Can a company that's been losing money nonstop for nearly 20 years finally have the wind at its back?
American Superconductor Corp., of Westborough, was founded two decades ago and has been public since 1991, losing money quarter by quarter as it worked to develop wire with an extraordinary capacity to conduct electricity.
As it happens, the company is on the verge of some important developments with its superconducting wire. But that isn't the main thing propelling its shares up 33 percent so far this year. Investor interest is in the wind.
American Superconductor, which had sold some hardware to wind farms in the past, took another big step into that business two months ago, when it closed on the acquisition of an Austrian design and engineering firm called Windtec.
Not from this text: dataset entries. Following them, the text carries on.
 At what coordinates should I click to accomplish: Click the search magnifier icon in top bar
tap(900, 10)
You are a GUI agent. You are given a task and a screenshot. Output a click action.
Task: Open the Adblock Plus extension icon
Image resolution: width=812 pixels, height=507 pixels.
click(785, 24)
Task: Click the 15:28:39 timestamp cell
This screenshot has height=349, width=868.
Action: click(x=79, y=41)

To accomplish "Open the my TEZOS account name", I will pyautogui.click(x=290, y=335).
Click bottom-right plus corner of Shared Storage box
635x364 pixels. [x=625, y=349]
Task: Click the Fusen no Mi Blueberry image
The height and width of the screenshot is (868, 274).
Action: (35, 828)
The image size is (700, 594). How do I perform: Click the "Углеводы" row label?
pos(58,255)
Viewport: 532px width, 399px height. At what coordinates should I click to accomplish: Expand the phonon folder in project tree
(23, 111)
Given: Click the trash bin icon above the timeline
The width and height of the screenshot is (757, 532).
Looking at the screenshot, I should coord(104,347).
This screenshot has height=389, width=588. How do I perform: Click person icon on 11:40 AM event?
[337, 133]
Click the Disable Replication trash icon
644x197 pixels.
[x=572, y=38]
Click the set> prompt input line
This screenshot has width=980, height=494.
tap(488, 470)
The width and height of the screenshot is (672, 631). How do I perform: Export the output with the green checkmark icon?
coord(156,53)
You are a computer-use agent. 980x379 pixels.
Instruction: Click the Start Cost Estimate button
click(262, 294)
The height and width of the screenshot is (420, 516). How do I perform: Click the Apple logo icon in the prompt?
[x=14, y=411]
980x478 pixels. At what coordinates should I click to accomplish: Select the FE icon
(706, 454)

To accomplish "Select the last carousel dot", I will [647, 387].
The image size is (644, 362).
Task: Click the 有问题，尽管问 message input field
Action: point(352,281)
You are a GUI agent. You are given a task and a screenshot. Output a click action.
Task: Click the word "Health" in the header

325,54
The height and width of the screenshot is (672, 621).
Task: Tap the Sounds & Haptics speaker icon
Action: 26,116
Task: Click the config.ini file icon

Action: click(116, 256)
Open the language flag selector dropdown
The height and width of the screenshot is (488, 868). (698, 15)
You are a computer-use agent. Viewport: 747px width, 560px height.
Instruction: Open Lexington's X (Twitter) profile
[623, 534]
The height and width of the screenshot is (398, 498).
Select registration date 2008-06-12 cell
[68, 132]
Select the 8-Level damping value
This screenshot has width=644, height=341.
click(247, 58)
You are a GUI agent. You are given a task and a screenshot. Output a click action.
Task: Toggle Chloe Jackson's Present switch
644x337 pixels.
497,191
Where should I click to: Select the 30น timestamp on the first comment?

Windtec designs wind-turbine systems from the ground up and then licenses those plans to manufacturers around the world, collecting upfront fees and, later, royalties on units produced. Those wind-turbine systems will buy some of American Superconductor's electrical hardware, such as voltage regulators placed between a wind farm and a power grid.
Windtec's biggest opportunities have come from emerging-market nations. It has contracts with two big-project construction companies in China and another customer in South Korea. Windtec already had a backlog worth $35 million when its acquisition by American Superconductor closed.
Emerging markets are "where the biggest unmet need is," says Greg Yurek , chief executive of American Superconductor. "Growing economies require a growing electrical supply, and wind is just one source. You're also seeing a growing sensitivity to the issue of pollution."
Alternative energy sources, and companies that work on them, are hardly new discoveries on Wall Street. Shares of Evergreen Solar Inc. in Marlborough fell hard last year but have still produced an average annual gain of nearly 29 percent over the past five years.
But there are lots of public companies working on solar energy. Most other alternative energy stocks have plenty of company, too. There are few pure-play stocks for investors who want to put some money in the wind.
General Electric Co. builds wind-power systems. So does Vestas Wind Systems, a public company in Denmark. Two other companies have licensing-based businesses similar to Windtec, one of which is publicly traded in Europe. That's about it.
"Personally, I don't see us as a pure play in the wind business," Yurek says. "There are other things going on here. But with over 50 percent of our revenues in wind, we are a direct investment in the wind opportunity."
American Superconductor shares, which closed yesterday at $13.12, are up 33.7 percent so far this year and 40.5 percent over the past 12 months. But the stock, which has a record of ups and downs, traded above $17 three years ago and peaked at a whopping $69.25 in the looney-bin days of 2000.
Of course, there is also the long history of losing money. Company executives say they expect to make money, before depreciation, interest, taxes and stock-based compensation, in the fiscal year that begins in 13 months.
Investors go hot and cold on alternative energy. But the wind isn't going away, nor is the emerging world's booming growth.